→ Text provided

★ ★ ★

Overview of Substance Abuse Counseling in New Mexico
Alcohol and substance abuse has been an ongoing public health issue in New Mexico for quite some time. The state consistently has the highest alcohol-related death rate in the U.S., and it saw a significant rise in the drug overdose death rate during the pandemic.
Although some experts feel that New Mexico should devote more energy to prevention and intervention efforts, the state has succeeded in providing more funding for substance use treatment. Plans are underway to continue expanding the number of treatment facilities, as well as the number of licensed addiction counselors available to provide substance use counseling in New Mexico.
If you're looking for an online bachelor's degree in counseling, you'll find plenty of options on our lists of the best online substance abuse counseling programs, the most affordable online substance abuse counseling programs, and the best online counseling programs.
FAQs About Substance Use Counseling Degrees in New Mexico
What Can You Do With a Substance Use Counselor Degree in New Mexico?
If your career goals involve serving people in your community who suffer from substance use disorders, your substance abuse counseling degree qualifies you for several different job opportunities in New Mexico.
If you'd prefer a nonclinical role, you could go to work in a government agency or nonprofit organization involved in preventing and treating substance misuse. For example, as a community health worker or a health education specialist, you could spend your time overseeing educational and treatment programs or fundraising for your organization.
However, you may prefer to work directly with people, offering substance abuse counseling in New Mexico. You will need a bachelor's degree or a master's degree in addiction counseling or a similar field to become a Licensed Alcohol and Drug Abuse Counselor (LADAC) or a Certified Alcohol and Drug Counselor (CADC).

★ ★ ★

→ Activities
a - In the New Mexico counseling overview, which two credentials require a bachelor's or master's degree in addiction counseling or a similar field?
b - Write out the New Mexico counseling overview word for word, starting at "Although some experts" and ending at "online counseling programs.".
The lines after this overview aren't needed.

★ ★ ★

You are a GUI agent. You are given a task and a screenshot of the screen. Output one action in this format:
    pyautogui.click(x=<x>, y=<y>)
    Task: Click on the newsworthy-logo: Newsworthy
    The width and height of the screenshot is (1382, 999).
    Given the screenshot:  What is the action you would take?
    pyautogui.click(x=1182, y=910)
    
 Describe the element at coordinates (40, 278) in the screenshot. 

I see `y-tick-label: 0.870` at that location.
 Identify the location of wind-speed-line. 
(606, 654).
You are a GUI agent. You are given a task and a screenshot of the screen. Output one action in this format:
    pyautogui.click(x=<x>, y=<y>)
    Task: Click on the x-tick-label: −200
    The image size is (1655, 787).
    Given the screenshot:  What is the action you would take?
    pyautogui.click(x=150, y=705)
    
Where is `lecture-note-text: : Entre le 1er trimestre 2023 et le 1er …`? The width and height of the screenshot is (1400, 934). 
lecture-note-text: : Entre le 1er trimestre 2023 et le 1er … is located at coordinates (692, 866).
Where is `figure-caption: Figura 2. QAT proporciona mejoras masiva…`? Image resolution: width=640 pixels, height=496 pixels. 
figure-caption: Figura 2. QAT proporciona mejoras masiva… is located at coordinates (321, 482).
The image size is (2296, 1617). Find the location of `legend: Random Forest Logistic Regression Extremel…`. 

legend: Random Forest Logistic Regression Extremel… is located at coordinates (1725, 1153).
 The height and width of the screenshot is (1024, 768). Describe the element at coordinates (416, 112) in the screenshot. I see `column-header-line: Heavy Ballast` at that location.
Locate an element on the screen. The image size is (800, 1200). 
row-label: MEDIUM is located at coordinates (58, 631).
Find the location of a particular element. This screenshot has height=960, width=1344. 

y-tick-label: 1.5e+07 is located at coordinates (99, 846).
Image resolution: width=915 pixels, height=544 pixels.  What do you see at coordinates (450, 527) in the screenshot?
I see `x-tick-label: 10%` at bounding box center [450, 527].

★ ★ ★

→ Answers to the tasks
a - Licensed Alcohol and Drug Abuse Counselor (LADAC) and Certified Alcohol and Drug Counselor (CADC).

b -
Although some experts feel that New Mexico should devote more energy to prevention and intervention efforts, the state has succeeded in providing more funding for substance use treatment. Plans are underway to continue expanding the number of treatment facilities, as well as the number of licensed addiction counselors available to provide substance use counseling in New Mexico.
If you're looking for an online bachelor's degree in counseling, you'll find plenty of options on our lists of the best online substance abuse counseling programs, the most affordable online substance abuse counseling programs, and the best online counseling programs.